I won't lie. The first time I turned it on, I almost shoved the Weber SmokeFire down the hill and into the woods behind my house. The assembly isn't too bad, but it does take a while. When I was done, I was ready to cook. I was ready to dive into elemental things like fire and fat, the building blocks of human life and the keys to a meaningful existence on earth. But the SmokeFire? It wanted to do a firmware update.
This is the world we have created, everyone—but never mind. The firmware update didn't take too long, and I was able to do the initial burn-off and start cooking within the hour. Even better, the first thing I cooked on this pellet "smoker" wasn't smoked, or even slow-cooked. I seared some steaks for the family and smoked them for just a minute, to give them a little extra mesquite flavor.
One of the great things about wood or charcoal cookers is that they're versatile. It's easy to use the same cooker as a grill—that is, for searing and other high-heat cooking—and then turn around and set it up to cook over indirect heat, for smoking or other slow cooking.
It's much harder to do the same with a propane grill. Technically, you can smoke on a propane grill, and it's not too bad if you have a dual-burner grill. But in my experience, the results aren't that great. Likewise, most pellet cookers are good at smoking but not much good at searing.
That's what Weber was hoping to change when it launched the SmokeFire last year. Unfortunately, the initial release had some problems, which prompted Weber to push out an update this year. The result is a great smoker, not terribly different in that regard from the Traeger Ironwood 650 (8/10, WIRED Recommends). It's a pretty good searing grill as well.

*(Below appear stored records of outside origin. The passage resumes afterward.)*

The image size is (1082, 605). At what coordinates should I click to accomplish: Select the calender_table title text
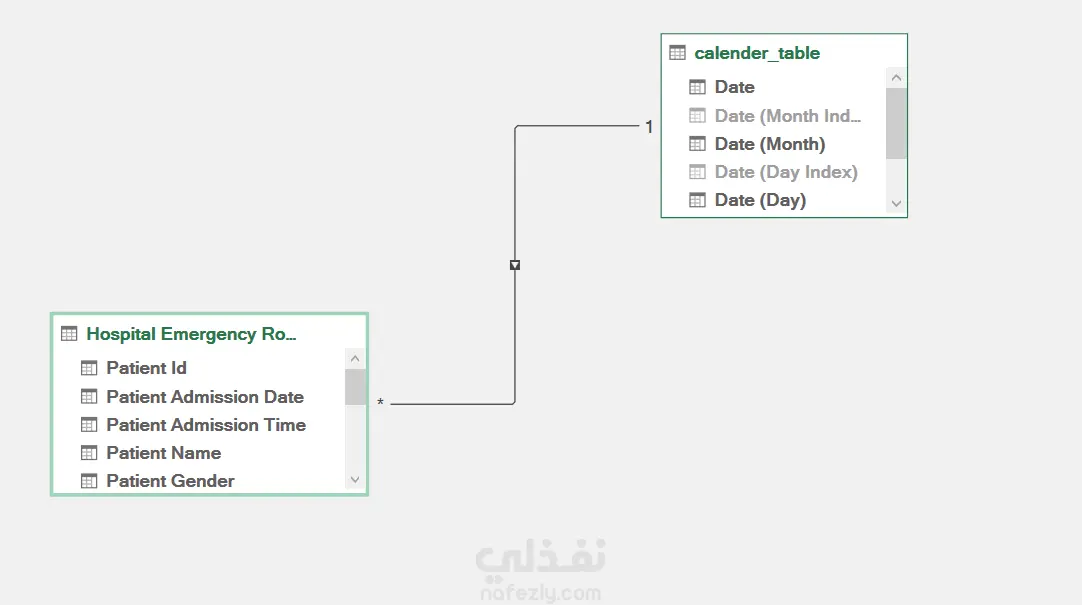(x=757, y=53)
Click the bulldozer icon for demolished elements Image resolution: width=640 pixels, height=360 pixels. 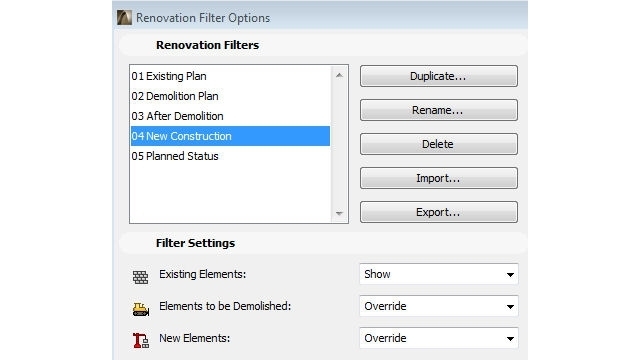[x=141, y=309]
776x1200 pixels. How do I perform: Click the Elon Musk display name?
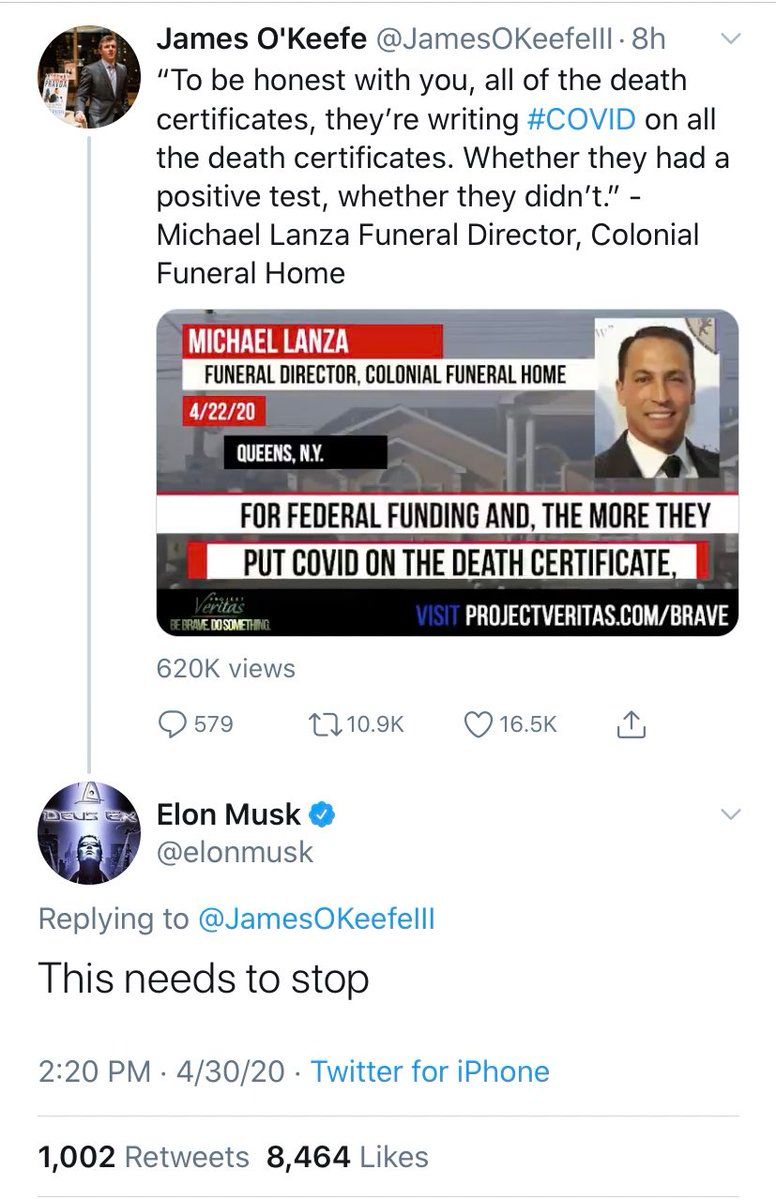click(x=228, y=815)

The basic principle of a pellet grill is that a small heating element ignites compressed sawdust pellets and then blows on them with a fan. Picture yourself blowing on a small pile of twigs to get a campfire started, and you have the basic idea. A small auger feeds more pellets from the storage hopper as they burn. You regulate the temperature by controlling how fast the pellets feed in and how much the fan blows, all via a phone app. The result is precision-controlled cooking, with very little effort on your part.

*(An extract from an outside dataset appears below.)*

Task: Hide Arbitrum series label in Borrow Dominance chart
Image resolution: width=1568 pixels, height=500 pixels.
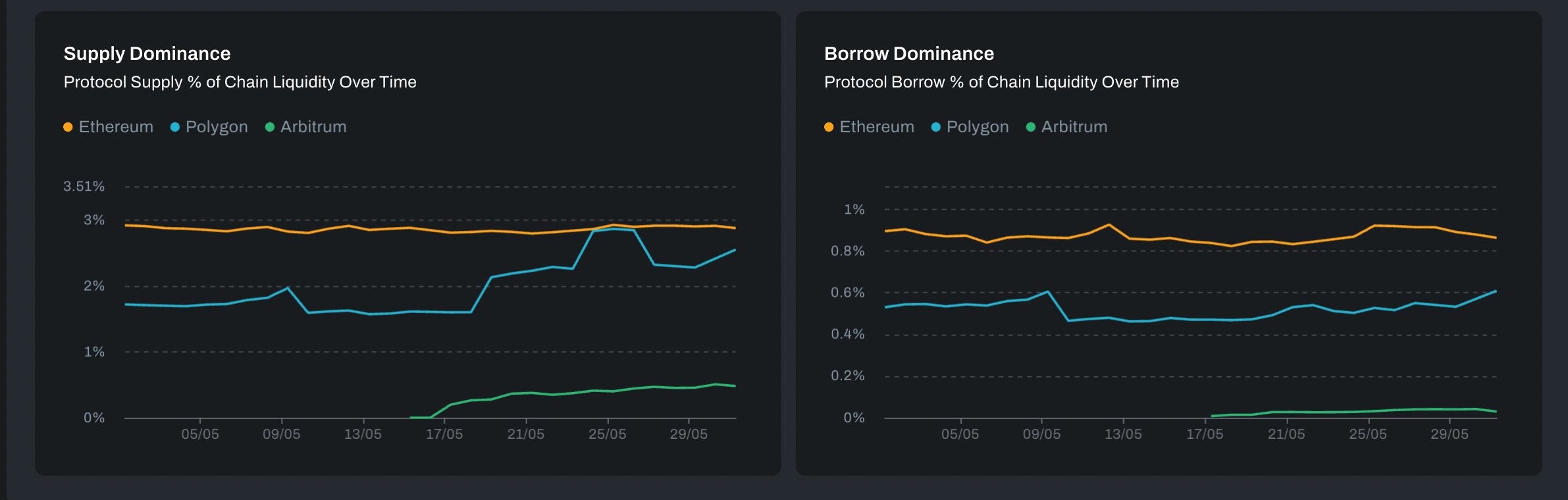Action: point(1074,127)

Yesterday was a work day, and I made ribs. It took me less than 30 minutes to cook them. Most of that time was making the rub and getting them on the grill. After that, all I had to do was set up the temperature probes—one to monitor the ambient temp around the ribs, another in the rack to monitor the temp of the meat—and set the temperature of the grill. The rest of the day, I went about my work. Come 6 o'clock, the ribs were ready. I'd never attempt weeknight ribs over charcoal; at least not until my Dogecoin hits the moon and I retire. In the meantime, there's pellet smokers to simplify life.

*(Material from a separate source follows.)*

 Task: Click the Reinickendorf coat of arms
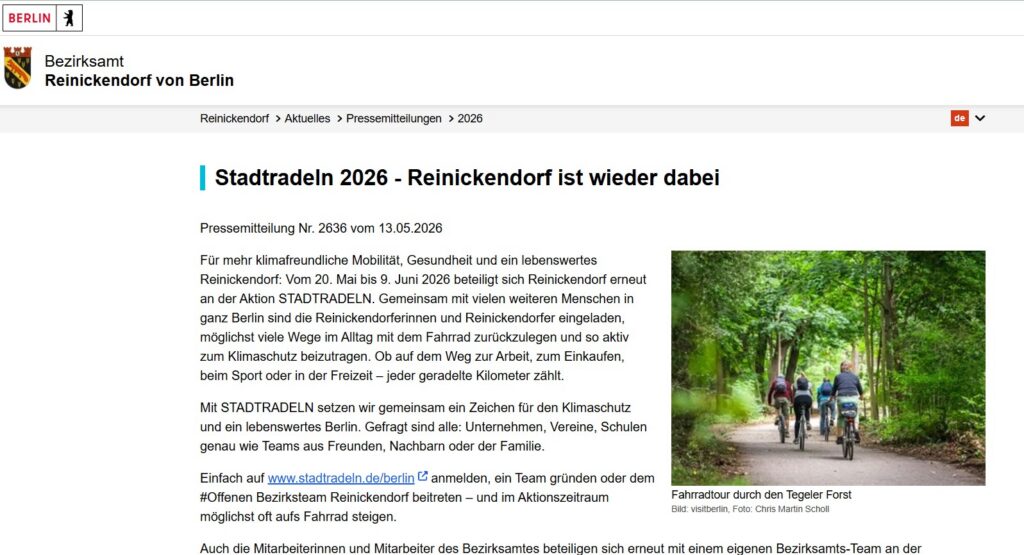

But what about when you don't want to smoke ribs? Say you just want to grill some burgers. The SmokeFire does quite well there too. It shares much of its grilling internals with Weber’s gas grills. It uses the same inverted V-shaped flame spreaders, which Weber calls "flavorizer bars." These spread the flames and help get more direct flame across the cooking surface, providing a better sear. Where it gets really interesting is that you can sear your burgers, cook them about halfway, then dial back the temp, turn on the Smoke Boost feature, and get a bit of smoky flavor into your burgers—the best of both worlds.